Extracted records

-.-.-

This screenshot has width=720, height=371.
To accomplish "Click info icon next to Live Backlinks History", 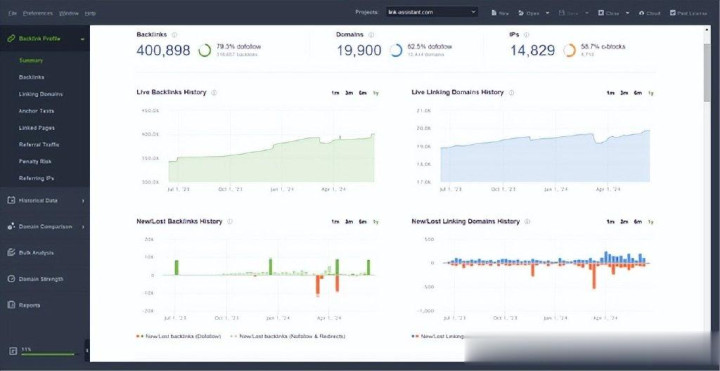I will [x=214, y=92].
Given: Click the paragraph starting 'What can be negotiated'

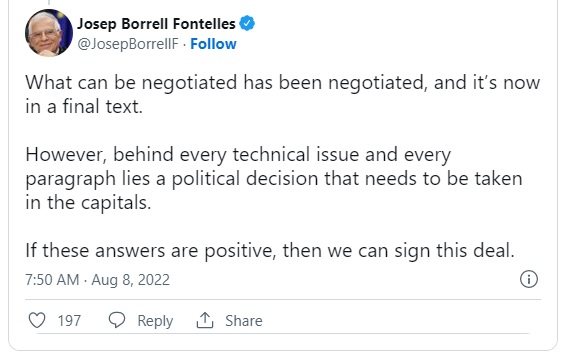Looking at the screenshot, I should click(x=283, y=94).
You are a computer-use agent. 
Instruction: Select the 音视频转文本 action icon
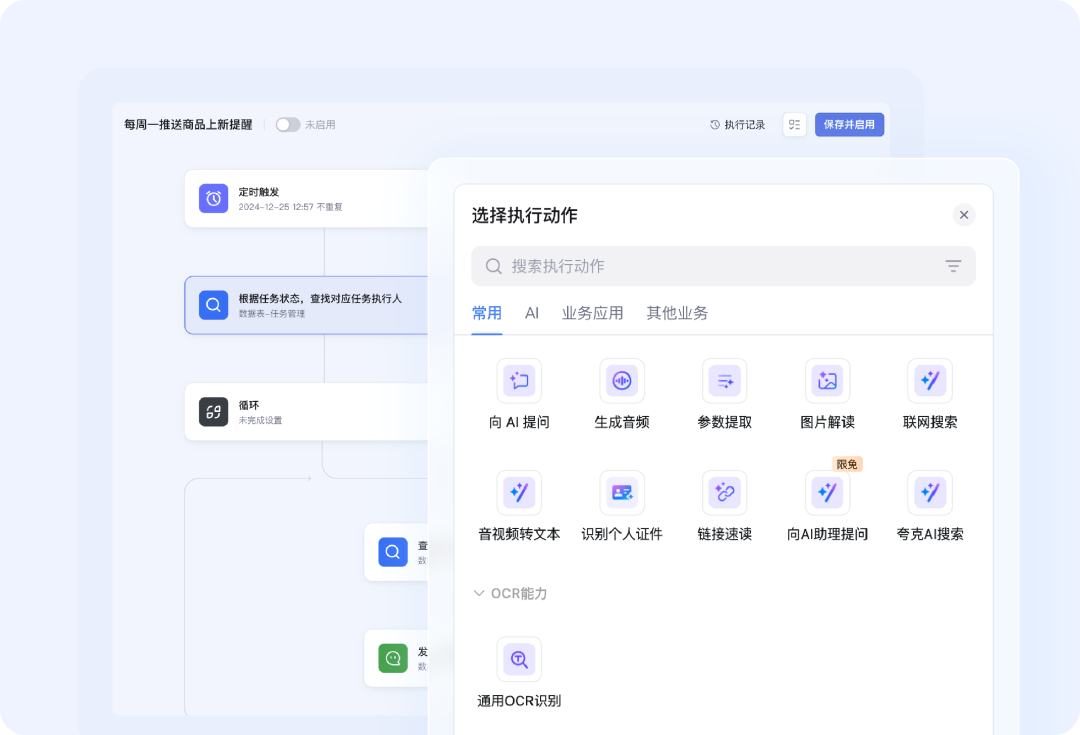[x=519, y=492]
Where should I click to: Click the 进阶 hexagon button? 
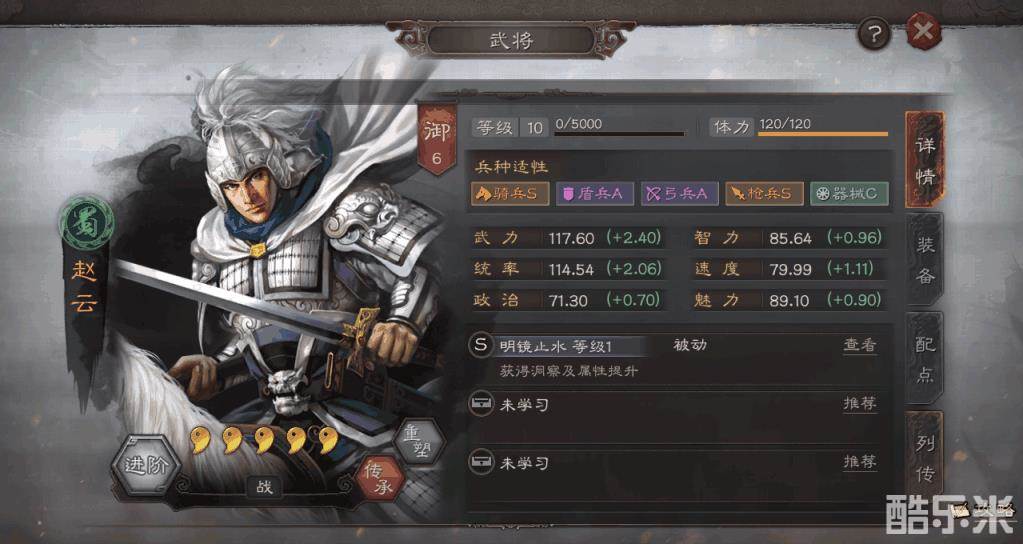[146, 465]
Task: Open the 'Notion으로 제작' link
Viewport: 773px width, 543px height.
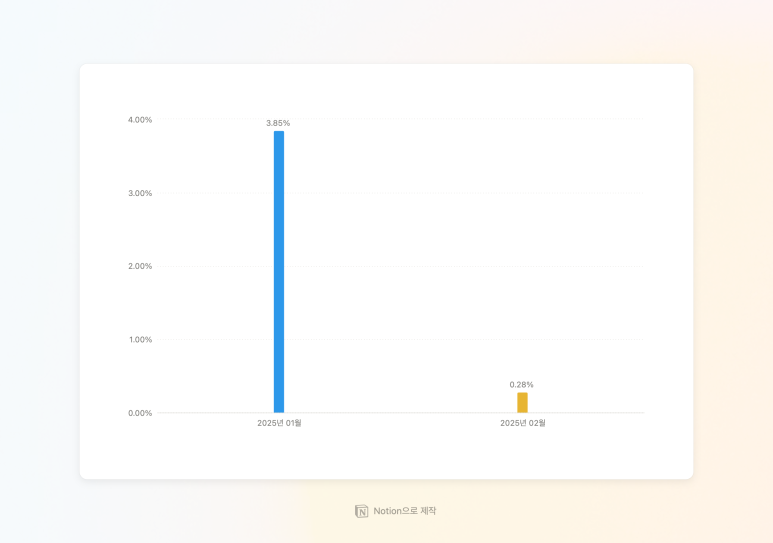Action: click(404, 511)
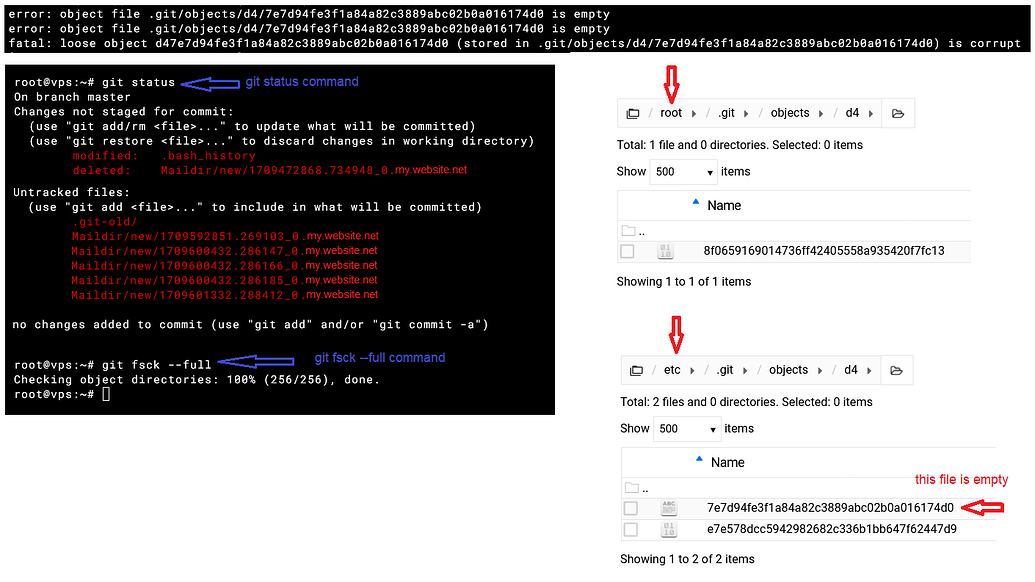
Task: Click the copy-path icon before the root breadcrumb
Action: [632, 113]
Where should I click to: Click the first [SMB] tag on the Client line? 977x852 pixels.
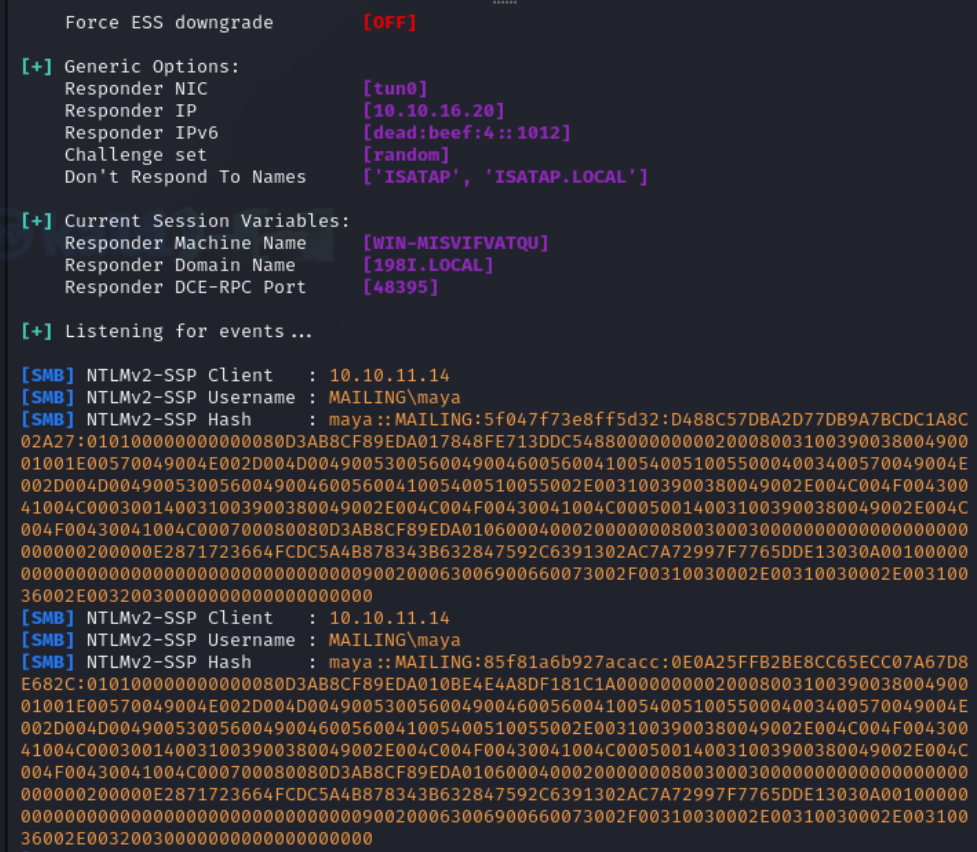[x=48, y=375]
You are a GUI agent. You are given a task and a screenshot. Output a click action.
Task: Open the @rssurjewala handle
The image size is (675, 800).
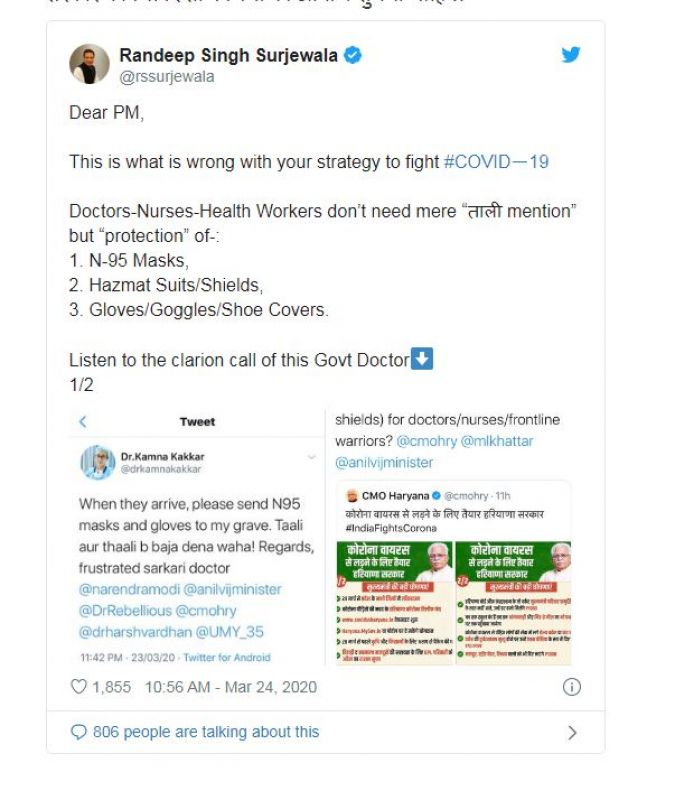(167, 77)
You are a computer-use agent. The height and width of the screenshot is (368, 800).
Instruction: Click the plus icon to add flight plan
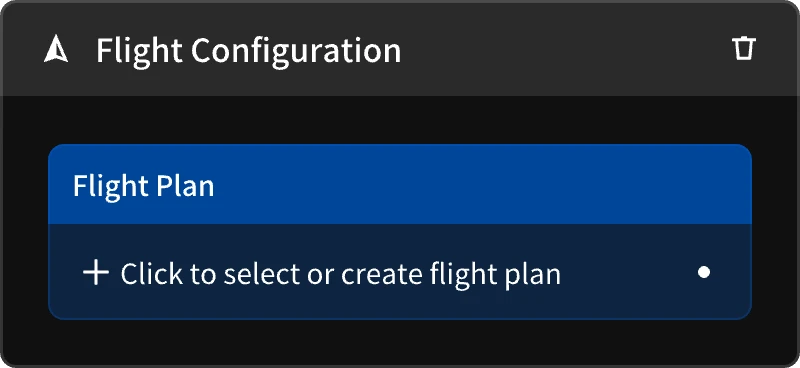(x=96, y=273)
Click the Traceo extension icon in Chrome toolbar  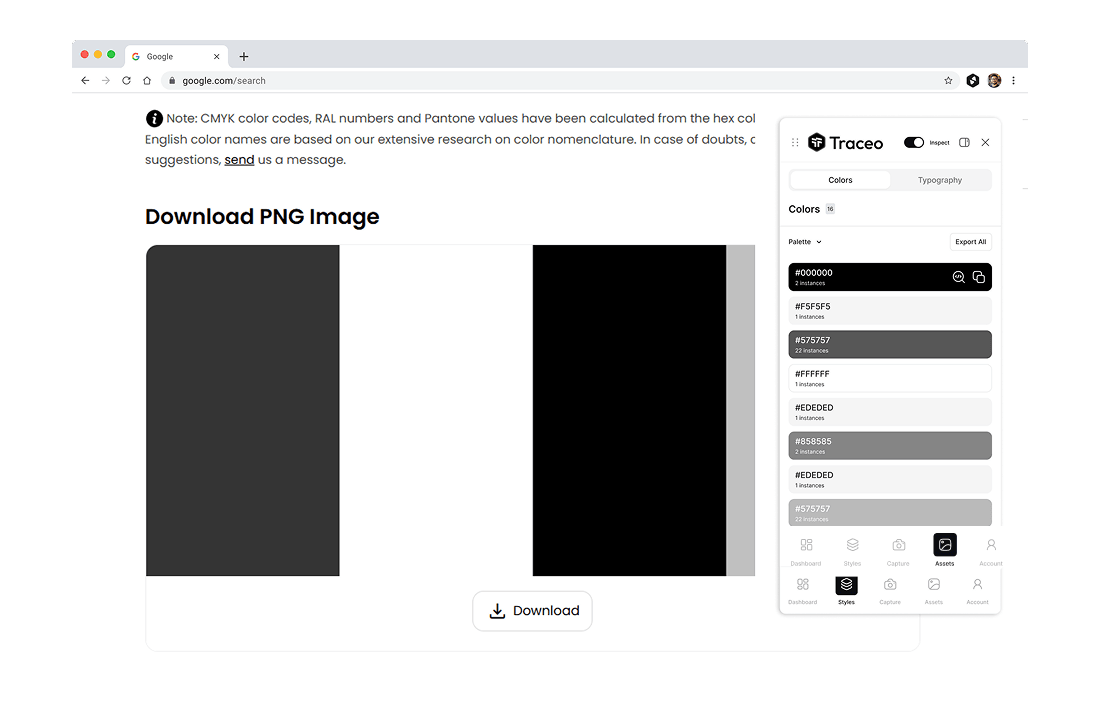[x=972, y=81]
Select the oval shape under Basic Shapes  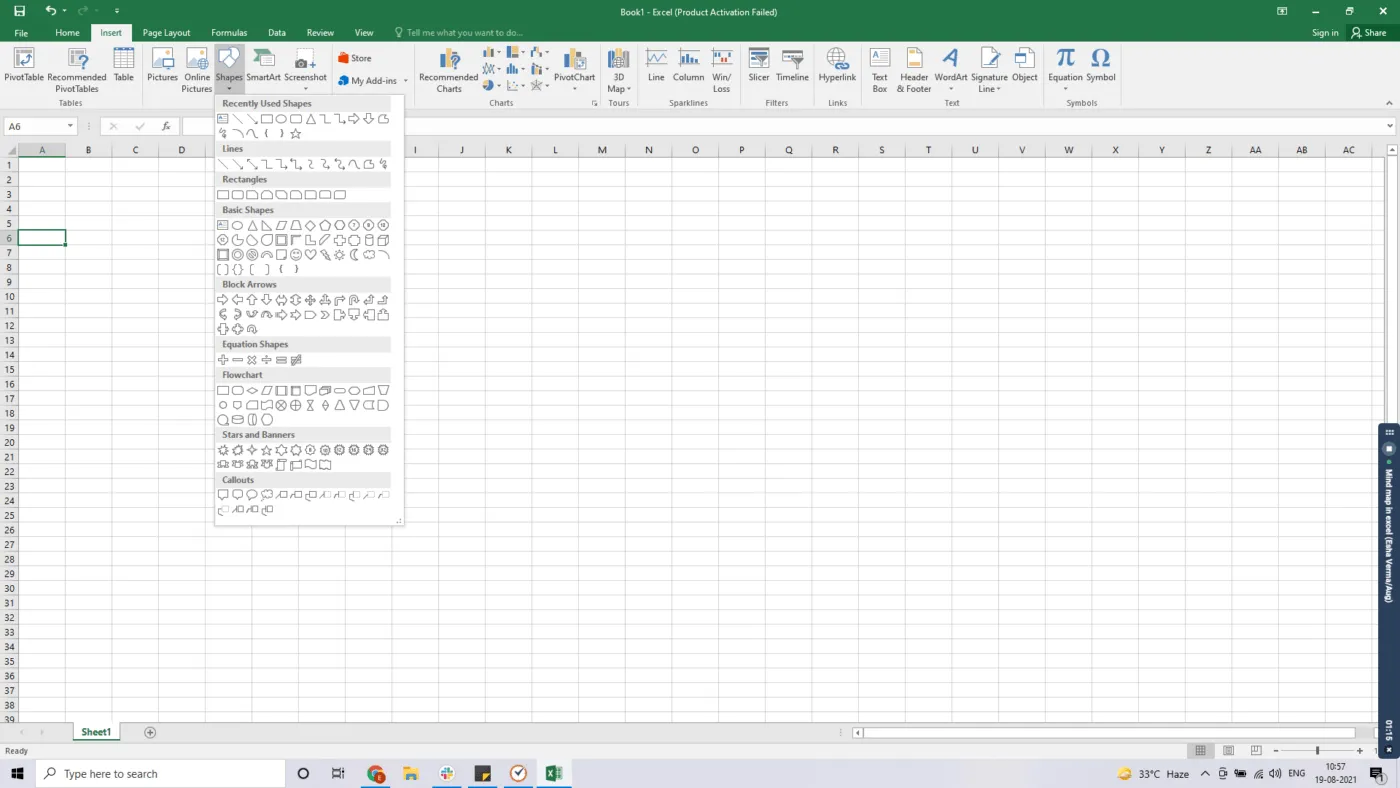237,224
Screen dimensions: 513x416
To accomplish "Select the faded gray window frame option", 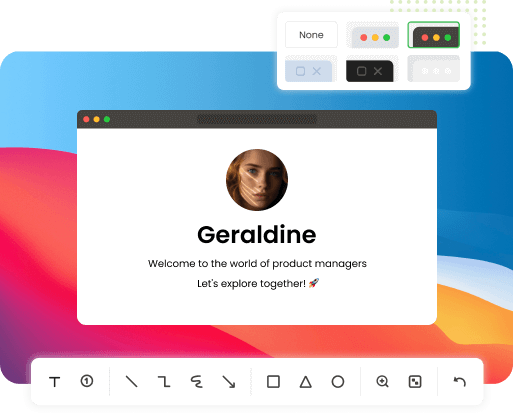I will click(x=434, y=69).
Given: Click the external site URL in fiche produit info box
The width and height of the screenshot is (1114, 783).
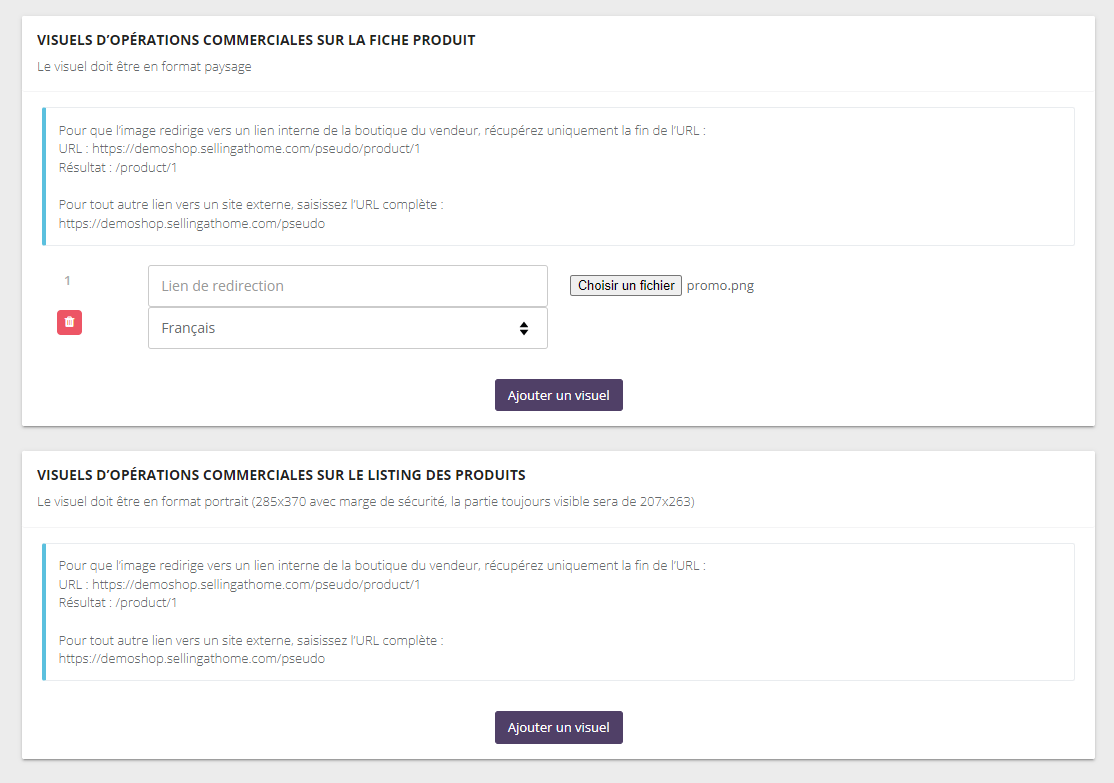Looking at the screenshot, I should coord(192,224).
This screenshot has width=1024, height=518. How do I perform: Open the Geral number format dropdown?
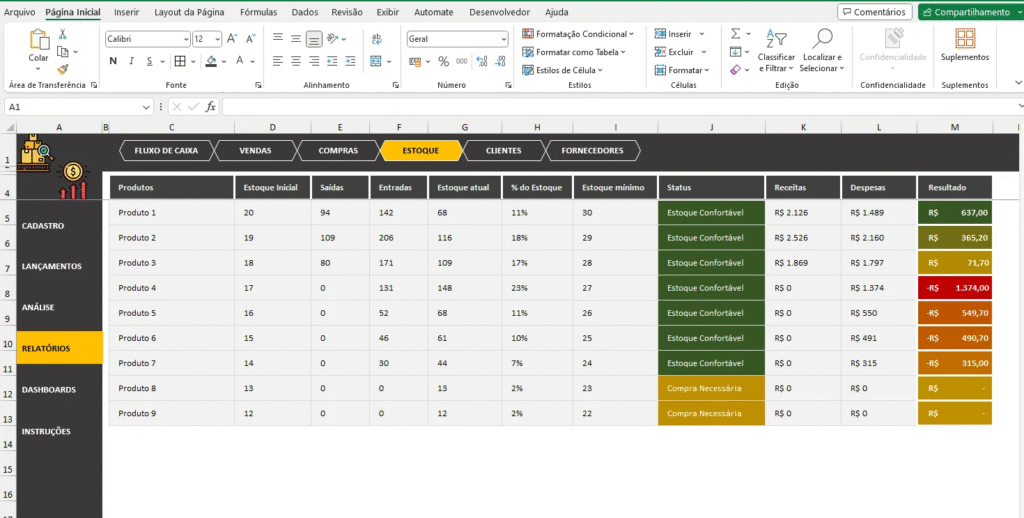tap(503, 39)
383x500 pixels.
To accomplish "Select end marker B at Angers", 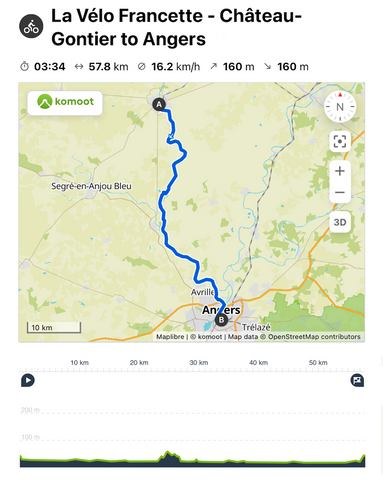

-.-.-

▶ **Required action**:
Your answer should be a number only: the count of lines above in which the string "computer" appears.

▶ **Answer box**:
2